- the design of easily transferable data formats for different proteomics technologies
- explorative data analysis and normalization for a core set of experimental methods
- the installation of the modelling and simulation resource PyBioS for the analysis of in silico experiments and dynamical characterization of biological models
We will implement a three level approach with defined interfaces:
1.) Standardization and normalization of experimental data
The rapid development and increasing complexity of proteomics techniques lead to a large amount of semi-structured high-throughput data. Data integration requires standardization of experimental techniques and the development of a common descriptive language for the heterogeneous data formats. In order to handle this situation we will develop an XML-based data format that covers an initial stock of experiments and serves as a common idiom for the import of high-throughput data into the analysis platform. Where possible we will adopt existing international standards. On this first level of data integration there will be tools for the normalization and grouping of homogenous experimental data. Consistency of the primary data will be controlled on the experimental level. Normalization requires the systematic identification of the influence factors that determine the experimental outcome and the elimination of the technical bias.

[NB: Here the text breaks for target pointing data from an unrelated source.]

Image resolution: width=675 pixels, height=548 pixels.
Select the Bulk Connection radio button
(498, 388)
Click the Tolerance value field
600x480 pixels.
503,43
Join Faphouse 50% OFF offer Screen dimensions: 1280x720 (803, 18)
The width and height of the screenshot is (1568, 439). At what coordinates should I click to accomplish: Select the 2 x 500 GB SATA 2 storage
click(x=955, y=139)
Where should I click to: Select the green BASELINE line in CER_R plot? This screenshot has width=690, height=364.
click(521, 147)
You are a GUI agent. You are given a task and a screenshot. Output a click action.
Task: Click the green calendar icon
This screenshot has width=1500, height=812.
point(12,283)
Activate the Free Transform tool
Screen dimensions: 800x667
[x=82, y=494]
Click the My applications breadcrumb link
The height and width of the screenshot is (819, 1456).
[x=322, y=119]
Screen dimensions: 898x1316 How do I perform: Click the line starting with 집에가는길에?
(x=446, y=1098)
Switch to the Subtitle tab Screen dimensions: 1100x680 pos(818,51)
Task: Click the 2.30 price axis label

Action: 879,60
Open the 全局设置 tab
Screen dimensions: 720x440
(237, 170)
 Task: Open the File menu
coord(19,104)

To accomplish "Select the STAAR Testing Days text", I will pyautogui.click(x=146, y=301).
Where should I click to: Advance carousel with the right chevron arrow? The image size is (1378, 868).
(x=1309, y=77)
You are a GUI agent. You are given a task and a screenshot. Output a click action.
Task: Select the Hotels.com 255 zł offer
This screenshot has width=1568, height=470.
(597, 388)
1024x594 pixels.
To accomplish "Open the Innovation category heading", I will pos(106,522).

2.) Correlation and integration rules
Quality control tools will control the consistency and redundancy of the imported data. On this level heterogeneous data types will be correlated based on predefined integration rules. These rules will be iteratively extended and improved during the time of the project. The secondary data will be transformed using the integration rules into condensed higher structured data types combining different primary data types.
3.) Modeling and simulation
On the third data integration level consistency of the different secondary data structures will be controlled. The data structures will be integrated into biological processes, for example signalling pathways or regulatory networks. These objects will be either predefined or the result of the simulation and modeling approaches of the platform. Here, we incorporate our modeling and simulation platform, PyBioS, developed in the course of NGFN-1.
The sub-project will be closely related to the experimental sub-projects through the analysis and modeling of primary data, in particular with projects 2.2, 3.1, 3.2 and 3.3.